Last week, I took my first real vacation since February 2020. As soon as we crossed the Piscataqua Bridge from New Hampshire into Maine, I knew that I had arrived. My love of lobster, water skiing, and life on the lake (sunsets, s’mores, family, friends, and hikes nearby) only cemented the knowledge that my heart was home.
It’s easy for us to get caught in a distracted world and the noise in our heads that constantly critiques and needles our every action, thought, and feeling. It’s much more difficult to achieve a flow state, a condition of intense focus and absorption; of stretching your mind to its limit. Flow can happen when we are doing activities like painting, writing, surfing, playing chess, or practicing yoga on the dock early in the morning as the fog is lifting. It’s the act of moving away from the minutia of object, task, or idea in order to see it holistically and with more clarity. Flow is not about cramming as many tasks into one day as possible, or spending time zooming through email or surfing the web. It’s about focused play, and sometimes stepping away from our work, leaning into play and relaxation, actually opens us up to creativity and sharpens our focus for when we return.
In flow, what you wish, think, say, feel, and do align with your goals. It’s this feeling of being in congruence with your goals that enables your attention to flow effortlessly into what matters most. For flow to occur, it’s important that your goal challenges and stretches your current level of skills. I am in flow during a 2-minute waterski run on a glassy lake (as it was last week), and when I am using my creativity drawing on my years of training and experience to address an important issue for my clients.
Now that I am back in my daily rhythm, I will work on bringing and maintaining a flow state, that playful and focused quality of life, into my day to day existence. I’m learning to control my work environment in order to practice deep focus on what is most important while also giving myself the proper time to relax and play.
How will you find your flow? Musician Diane Allen offers a few tips in her TED talk.
“May what I do flow from me like a river, no forcing and no holding back,
the way it is with children.”
― Rainer Maria Rilke
What I’m Reading: Cal Newport’s Deep Work
Eudaemonia, n: the state of achieving one’s full human potential
Cal Newport’s recent book explores how we can eschew distraction, burn out, and multitasking in support of attaining true focus.
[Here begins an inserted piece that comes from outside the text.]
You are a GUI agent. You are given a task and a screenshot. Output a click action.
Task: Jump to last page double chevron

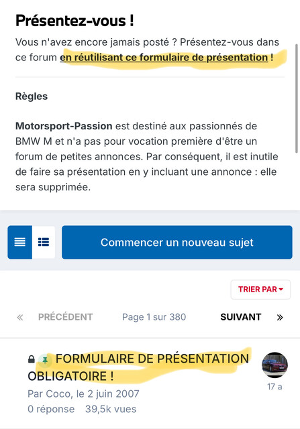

Deep work involves “professional activities performed in a state of distraction-free concentration that push your cognitive capabilities to their limit” — a start contrast to shallow work, a common occurrence in our busy world that values efficiency and speed and quantity over quality. When we turn off our phones, computers, and televisions, when we lock ourselves in a room with pencil, paper, and our mind — this, Cal says, is when we achieve true, uninhibited focus.
“Who you are, what you think, feel, and do, what you love—
is the sum of what you focus on.”
– Cal Newport
What I’m Listening To: How to Improvise Your Life
On Greg McKeown’s Essentialism podcast, educator and improv master Clay Drinko says that improvisation and play are actually what helps us focus and get deep. Taking chances and rejecting overthinking and worrying helps us to become more confident in whatever we are doing. When he teaches students implemented improv in their in- and out-of-school lives, he identifies and evaluates three crucial elements: openness, collaboration, and listening.
Improvisation in itself is a kind of deep work. It’s a hyper-concentration on the actions of your scene partners and how you fit in to the performance as a whole; a constant generation of ideas fueled by collaboration. And this hyper-concentration trumps thinking about what you’re doing wrong, what you could be doing better — focusing on playing lifts you out of your anxieties and helps you live in the present moment. So the next time you’re feeling anxious or stuck, try these fun exercises to get out of your head and bring you back to the present.
My wish for you is that you take some time during the remainder of the summer to continue to hone your focus and discover your flow state.